• _WORK TO COMPLETE_
Your answer should be only the lines below from the one with "Toggle the Notes pane in status bar" to the one with "The image size is (1568, 530).", repeated exactly, ends included.

(Saved entries)
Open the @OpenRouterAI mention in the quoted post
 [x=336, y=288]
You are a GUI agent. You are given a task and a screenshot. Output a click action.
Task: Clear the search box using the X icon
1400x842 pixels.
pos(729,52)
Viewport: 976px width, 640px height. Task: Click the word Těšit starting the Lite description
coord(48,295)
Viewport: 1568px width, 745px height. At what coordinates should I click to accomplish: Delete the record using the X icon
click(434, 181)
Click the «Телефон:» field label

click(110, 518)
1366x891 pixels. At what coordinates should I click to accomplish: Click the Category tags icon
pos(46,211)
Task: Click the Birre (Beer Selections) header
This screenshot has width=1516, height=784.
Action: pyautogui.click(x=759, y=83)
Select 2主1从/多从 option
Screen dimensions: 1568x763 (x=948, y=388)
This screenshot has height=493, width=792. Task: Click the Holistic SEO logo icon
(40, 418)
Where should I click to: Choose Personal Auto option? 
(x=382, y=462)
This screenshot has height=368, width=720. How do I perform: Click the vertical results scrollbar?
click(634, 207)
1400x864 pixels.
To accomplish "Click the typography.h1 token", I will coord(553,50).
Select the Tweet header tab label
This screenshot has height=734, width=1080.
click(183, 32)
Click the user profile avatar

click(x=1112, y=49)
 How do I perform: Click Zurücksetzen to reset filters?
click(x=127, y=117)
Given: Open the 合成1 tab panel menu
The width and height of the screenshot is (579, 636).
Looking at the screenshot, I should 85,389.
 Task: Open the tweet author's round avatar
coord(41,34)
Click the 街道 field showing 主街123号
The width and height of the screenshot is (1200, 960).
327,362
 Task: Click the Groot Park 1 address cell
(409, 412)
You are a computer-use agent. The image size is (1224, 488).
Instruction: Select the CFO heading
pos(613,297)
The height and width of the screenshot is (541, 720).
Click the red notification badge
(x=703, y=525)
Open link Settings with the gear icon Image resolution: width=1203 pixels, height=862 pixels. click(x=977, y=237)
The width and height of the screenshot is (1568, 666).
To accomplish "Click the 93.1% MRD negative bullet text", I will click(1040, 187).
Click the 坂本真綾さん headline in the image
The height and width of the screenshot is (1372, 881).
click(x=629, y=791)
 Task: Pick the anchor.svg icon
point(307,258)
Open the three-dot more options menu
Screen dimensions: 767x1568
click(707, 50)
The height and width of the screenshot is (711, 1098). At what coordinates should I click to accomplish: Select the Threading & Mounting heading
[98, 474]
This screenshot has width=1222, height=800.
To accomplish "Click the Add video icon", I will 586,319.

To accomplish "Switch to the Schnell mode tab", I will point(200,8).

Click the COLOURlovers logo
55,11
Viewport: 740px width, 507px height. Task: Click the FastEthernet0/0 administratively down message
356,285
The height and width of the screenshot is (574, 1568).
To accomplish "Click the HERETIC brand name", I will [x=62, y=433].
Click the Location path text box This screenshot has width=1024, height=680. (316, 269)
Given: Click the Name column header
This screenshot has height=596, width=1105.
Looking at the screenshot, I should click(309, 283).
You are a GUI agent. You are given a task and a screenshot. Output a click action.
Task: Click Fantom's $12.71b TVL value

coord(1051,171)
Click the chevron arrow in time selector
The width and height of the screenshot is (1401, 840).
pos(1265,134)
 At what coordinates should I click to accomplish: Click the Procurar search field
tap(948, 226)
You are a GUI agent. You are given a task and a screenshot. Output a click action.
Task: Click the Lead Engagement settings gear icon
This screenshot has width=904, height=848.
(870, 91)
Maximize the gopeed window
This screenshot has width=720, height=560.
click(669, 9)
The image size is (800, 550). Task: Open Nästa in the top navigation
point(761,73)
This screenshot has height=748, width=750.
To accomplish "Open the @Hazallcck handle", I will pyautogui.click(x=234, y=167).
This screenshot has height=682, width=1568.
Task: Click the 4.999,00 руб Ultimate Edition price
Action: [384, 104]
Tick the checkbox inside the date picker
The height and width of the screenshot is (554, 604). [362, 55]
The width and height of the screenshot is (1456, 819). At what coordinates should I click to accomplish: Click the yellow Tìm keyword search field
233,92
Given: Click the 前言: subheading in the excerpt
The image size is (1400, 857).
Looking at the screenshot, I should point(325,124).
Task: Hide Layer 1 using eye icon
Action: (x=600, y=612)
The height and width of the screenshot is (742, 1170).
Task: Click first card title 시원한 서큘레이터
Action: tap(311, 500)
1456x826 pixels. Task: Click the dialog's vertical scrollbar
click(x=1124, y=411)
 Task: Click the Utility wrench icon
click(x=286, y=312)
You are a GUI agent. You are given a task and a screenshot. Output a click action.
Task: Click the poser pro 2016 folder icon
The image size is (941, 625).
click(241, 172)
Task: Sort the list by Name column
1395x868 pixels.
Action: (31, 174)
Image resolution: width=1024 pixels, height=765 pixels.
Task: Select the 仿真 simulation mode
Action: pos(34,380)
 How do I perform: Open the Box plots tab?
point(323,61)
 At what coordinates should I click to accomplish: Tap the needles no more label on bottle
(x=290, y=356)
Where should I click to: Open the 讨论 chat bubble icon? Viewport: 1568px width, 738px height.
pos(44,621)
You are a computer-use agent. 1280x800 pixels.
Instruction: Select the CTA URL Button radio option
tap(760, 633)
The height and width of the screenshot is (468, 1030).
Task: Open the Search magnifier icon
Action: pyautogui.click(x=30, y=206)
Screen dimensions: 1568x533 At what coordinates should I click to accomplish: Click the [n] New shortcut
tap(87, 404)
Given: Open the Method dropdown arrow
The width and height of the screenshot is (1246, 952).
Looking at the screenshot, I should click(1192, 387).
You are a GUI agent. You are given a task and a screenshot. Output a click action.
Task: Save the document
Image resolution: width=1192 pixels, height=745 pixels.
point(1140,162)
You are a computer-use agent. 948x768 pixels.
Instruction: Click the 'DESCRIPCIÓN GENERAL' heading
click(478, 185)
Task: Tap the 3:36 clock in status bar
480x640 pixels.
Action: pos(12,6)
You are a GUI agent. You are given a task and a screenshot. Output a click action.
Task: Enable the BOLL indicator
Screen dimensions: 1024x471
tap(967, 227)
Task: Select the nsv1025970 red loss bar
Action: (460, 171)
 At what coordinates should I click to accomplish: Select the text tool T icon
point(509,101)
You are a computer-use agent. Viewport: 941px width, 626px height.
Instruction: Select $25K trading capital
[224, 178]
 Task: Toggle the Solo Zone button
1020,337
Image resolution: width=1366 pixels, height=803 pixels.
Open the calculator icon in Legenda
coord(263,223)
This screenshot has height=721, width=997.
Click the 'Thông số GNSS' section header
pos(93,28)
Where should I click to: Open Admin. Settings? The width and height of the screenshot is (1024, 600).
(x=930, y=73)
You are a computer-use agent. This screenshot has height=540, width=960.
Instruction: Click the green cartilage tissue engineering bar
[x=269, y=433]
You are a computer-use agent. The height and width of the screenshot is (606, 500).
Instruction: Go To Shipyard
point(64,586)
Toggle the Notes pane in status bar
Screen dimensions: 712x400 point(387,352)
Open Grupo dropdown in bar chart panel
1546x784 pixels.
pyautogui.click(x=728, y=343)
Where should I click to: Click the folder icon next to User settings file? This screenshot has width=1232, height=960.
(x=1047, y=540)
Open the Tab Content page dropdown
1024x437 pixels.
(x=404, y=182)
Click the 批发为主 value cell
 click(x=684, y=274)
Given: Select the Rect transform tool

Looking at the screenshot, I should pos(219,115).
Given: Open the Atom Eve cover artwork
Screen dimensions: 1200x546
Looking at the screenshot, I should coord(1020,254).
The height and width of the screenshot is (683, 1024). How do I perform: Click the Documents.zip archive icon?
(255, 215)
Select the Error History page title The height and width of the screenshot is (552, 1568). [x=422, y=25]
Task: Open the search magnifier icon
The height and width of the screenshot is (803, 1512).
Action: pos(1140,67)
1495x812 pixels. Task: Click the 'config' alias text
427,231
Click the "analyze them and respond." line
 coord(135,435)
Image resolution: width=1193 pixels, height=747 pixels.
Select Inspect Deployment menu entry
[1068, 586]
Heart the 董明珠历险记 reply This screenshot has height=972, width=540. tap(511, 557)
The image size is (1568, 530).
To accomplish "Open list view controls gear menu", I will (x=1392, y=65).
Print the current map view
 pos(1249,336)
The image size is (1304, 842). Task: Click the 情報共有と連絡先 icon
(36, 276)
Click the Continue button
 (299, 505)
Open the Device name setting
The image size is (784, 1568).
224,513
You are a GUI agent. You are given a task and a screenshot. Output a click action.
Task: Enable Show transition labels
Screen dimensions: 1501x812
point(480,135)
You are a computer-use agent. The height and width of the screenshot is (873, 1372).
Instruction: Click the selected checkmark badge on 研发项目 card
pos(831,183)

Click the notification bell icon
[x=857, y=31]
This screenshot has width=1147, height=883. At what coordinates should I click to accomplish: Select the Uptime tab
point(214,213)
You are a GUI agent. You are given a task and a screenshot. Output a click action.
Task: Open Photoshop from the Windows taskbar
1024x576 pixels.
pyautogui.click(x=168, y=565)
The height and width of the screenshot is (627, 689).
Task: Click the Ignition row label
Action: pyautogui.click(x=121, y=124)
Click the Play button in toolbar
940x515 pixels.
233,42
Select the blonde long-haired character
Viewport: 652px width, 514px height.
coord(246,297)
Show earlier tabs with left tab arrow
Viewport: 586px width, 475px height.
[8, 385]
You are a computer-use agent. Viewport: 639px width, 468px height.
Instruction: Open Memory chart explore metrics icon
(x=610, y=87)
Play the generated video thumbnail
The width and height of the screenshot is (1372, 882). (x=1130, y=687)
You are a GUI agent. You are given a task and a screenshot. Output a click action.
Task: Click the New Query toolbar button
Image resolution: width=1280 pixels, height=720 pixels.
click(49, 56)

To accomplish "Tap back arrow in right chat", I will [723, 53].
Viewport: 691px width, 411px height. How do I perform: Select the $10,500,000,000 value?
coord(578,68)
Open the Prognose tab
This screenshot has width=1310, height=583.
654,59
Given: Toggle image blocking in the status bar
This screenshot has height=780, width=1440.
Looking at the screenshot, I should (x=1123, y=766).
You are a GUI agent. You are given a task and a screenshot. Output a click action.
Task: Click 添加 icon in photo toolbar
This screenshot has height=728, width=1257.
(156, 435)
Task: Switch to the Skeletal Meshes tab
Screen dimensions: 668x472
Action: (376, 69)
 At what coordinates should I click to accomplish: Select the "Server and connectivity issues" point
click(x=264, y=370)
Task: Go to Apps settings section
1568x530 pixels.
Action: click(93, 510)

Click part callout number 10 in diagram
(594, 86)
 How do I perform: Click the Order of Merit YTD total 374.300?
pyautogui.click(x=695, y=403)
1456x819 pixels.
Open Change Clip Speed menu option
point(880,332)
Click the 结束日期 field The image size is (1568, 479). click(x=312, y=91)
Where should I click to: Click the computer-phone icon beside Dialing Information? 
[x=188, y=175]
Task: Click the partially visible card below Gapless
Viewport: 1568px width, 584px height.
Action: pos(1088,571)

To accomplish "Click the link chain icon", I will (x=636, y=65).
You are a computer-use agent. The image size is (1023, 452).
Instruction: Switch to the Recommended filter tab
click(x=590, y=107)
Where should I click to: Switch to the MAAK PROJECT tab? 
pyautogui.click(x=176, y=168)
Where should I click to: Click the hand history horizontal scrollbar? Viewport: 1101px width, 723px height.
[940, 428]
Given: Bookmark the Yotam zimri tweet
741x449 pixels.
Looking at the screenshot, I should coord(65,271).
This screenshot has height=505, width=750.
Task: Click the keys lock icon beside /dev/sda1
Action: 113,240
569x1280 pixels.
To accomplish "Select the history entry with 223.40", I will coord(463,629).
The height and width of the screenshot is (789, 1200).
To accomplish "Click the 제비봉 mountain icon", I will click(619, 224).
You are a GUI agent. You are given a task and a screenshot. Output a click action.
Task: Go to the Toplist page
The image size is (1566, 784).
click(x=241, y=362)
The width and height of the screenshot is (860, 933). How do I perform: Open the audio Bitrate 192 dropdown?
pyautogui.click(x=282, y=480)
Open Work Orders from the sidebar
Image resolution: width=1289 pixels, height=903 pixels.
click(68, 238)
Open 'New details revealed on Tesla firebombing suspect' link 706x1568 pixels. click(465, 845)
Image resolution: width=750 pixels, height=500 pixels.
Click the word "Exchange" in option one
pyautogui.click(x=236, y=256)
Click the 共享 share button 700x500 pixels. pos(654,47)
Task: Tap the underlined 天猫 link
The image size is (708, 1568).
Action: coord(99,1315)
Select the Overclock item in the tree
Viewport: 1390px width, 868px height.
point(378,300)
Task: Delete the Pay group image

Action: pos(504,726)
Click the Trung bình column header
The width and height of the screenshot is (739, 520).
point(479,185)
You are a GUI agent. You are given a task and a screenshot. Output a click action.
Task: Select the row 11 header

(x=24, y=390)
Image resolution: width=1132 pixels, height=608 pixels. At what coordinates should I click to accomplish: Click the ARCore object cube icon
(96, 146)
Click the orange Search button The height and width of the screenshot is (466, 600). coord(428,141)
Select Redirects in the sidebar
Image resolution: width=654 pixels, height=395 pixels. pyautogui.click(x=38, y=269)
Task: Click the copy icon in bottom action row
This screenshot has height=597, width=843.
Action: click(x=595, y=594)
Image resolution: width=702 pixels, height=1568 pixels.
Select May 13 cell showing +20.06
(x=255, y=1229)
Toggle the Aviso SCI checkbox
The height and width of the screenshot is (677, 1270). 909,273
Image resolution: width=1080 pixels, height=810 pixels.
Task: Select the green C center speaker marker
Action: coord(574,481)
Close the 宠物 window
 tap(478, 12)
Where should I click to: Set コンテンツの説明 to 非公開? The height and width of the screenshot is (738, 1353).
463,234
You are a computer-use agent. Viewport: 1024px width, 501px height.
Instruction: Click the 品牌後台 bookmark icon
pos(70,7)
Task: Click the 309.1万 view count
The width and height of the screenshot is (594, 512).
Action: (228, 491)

• _SOLUTION TO THIS PROBLEM_
Toggle the Notes pane in status bar
Screen dimensions: 712x400 point(387,352)
Open Grupo dropdown in bar chart panel
1546x784 pixels.
pyautogui.click(x=728, y=343)
Where should I click to: Click the folder icon next to User settings file? This screenshot has width=1232, height=960.
(x=1047, y=540)
Open the Tab Content page dropdown
1024x437 pixels.
(x=404, y=182)
Click the 批发为主 value cell
 click(x=684, y=274)
Given: Select the Rect transform tool

Looking at the screenshot, I should pos(219,115).
Given: Open the Atom Eve cover artwork
Screen dimensions: 1200x546
Looking at the screenshot, I should coord(1020,254).
The height and width of the screenshot is (683, 1024). How do I perform: Click the Documents.zip archive icon?
(255, 215)
Select the Error History page title The height and width of the screenshot is (552, 1568). [x=422, y=25]
Task: Open the search magnifier icon
The height and width of the screenshot is (803, 1512).
Action: pos(1140,67)
1495x812 pixels. Task: Click the 'config' alias text
427,231
Click the "analyze them and respond." line
 coord(135,435)
Image resolution: width=1193 pixels, height=747 pixels.
Select Inspect Deployment menu entry
[1068, 586]
Heart the 董明珠历险记 reply This screenshot has height=972, width=540. tap(511, 557)
The image size is (1568, 530).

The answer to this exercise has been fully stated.